● WORK INSTRUCTION
Please repeat the records below exactly, from the first line through the line containing "Task: Search challenges", and nothing more.

● PROVIDED RECORDS
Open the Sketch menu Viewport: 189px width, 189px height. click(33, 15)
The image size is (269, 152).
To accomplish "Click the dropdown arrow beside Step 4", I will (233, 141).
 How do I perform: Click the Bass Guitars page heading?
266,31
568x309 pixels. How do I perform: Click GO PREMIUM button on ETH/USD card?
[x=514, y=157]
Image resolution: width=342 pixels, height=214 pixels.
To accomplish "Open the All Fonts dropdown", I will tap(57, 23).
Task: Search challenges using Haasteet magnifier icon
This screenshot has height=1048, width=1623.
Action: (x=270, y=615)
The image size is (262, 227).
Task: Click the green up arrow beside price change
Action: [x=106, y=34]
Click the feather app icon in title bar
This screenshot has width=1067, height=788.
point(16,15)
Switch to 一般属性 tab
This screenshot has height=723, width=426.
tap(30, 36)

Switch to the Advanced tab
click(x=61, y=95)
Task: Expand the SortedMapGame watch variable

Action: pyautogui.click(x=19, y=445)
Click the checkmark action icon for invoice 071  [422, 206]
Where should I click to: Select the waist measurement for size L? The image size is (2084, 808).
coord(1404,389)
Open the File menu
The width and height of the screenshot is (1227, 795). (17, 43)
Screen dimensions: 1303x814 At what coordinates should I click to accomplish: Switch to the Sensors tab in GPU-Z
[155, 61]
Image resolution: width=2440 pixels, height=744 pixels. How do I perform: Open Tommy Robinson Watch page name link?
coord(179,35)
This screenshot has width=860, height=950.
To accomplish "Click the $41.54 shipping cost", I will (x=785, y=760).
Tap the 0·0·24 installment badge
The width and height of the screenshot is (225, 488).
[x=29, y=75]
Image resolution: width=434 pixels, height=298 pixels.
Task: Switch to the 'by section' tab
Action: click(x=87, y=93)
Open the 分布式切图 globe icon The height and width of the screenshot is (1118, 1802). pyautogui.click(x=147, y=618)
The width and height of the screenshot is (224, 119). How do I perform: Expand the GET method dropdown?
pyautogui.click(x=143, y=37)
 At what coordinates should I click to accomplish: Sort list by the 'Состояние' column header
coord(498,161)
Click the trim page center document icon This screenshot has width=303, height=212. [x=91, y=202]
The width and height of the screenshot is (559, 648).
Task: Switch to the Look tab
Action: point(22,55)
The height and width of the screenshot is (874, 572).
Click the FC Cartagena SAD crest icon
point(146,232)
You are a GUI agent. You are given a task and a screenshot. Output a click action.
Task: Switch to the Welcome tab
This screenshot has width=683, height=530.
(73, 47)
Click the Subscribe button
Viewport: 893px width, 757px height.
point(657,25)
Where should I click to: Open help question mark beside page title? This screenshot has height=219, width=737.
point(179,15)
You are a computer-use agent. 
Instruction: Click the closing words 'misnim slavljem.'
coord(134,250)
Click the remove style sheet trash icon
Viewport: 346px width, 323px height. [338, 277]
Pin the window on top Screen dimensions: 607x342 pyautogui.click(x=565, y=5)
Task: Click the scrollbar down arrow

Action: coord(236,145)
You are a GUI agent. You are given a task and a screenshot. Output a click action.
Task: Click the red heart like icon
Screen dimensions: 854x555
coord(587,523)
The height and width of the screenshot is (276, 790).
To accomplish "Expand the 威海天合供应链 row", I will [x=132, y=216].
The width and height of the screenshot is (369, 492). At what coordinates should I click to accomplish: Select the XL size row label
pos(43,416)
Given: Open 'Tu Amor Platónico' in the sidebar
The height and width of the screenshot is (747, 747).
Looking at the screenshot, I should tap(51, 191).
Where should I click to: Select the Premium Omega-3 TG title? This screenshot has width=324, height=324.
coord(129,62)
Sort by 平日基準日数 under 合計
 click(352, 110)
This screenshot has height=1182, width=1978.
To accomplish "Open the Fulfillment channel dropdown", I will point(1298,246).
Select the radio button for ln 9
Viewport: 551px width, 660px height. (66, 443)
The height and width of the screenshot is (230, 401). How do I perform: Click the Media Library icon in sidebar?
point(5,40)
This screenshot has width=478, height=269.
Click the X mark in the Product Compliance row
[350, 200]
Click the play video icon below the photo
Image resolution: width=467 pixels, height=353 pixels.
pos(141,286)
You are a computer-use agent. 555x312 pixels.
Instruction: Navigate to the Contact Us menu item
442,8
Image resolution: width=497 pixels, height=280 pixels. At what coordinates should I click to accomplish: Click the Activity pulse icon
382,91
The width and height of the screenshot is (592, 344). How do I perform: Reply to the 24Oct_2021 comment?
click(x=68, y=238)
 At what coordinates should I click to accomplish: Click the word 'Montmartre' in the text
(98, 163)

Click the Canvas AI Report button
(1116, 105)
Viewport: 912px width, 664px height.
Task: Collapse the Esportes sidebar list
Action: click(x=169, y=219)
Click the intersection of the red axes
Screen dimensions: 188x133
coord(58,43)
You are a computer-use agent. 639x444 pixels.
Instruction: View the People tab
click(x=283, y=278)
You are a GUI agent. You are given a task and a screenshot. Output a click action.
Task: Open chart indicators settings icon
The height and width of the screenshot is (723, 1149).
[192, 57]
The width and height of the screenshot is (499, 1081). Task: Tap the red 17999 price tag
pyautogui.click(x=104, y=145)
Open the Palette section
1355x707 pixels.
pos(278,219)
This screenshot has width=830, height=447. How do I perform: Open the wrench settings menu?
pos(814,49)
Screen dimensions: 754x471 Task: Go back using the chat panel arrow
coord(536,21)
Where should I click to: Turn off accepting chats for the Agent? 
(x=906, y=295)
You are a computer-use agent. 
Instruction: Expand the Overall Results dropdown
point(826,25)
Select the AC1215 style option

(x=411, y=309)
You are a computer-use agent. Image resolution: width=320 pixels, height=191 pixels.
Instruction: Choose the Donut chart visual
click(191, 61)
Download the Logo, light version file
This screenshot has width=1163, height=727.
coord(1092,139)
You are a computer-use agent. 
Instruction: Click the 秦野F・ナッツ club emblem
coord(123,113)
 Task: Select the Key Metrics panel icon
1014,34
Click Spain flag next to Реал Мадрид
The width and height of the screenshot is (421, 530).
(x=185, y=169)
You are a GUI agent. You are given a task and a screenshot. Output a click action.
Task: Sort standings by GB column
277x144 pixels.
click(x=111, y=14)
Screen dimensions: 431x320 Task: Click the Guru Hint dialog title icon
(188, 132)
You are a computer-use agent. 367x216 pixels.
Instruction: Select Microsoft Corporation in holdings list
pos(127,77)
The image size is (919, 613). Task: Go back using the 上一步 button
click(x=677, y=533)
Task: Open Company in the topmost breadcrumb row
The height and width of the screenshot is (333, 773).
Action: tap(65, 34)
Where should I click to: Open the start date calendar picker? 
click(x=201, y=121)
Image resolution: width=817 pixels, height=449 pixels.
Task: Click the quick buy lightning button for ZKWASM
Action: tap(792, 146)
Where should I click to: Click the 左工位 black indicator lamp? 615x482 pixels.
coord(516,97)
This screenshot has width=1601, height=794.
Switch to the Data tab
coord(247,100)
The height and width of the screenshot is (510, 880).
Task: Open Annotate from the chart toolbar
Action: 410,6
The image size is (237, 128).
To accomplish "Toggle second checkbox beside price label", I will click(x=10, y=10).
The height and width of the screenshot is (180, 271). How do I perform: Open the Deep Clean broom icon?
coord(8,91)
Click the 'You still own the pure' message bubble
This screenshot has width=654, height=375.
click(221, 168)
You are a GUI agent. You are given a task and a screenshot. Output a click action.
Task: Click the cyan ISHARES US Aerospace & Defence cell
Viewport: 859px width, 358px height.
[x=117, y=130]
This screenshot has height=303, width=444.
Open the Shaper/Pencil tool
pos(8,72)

● SOLUTION TO THIS EXERCISE
Open the Sketch menu Viewport: 189px width, 189px height. click(33, 15)
The image size is (269, 152).
To accomplish "Click the dropdown arrow beside Step 4", I will (233, 141).
 How do I perform: Click the Bass Guitars page heading?
266,31
568x309 pixels. How do I perform: Click GO PREMIUM button on ETH/USD card?
[x=514, y=157]
Image resolution: width=342 pixels, height=214 pixels.
To accomplish "Open the All Fonts dropdown", I will tap(57, 23).
Task: Search challenges using Haasteet magnifier icon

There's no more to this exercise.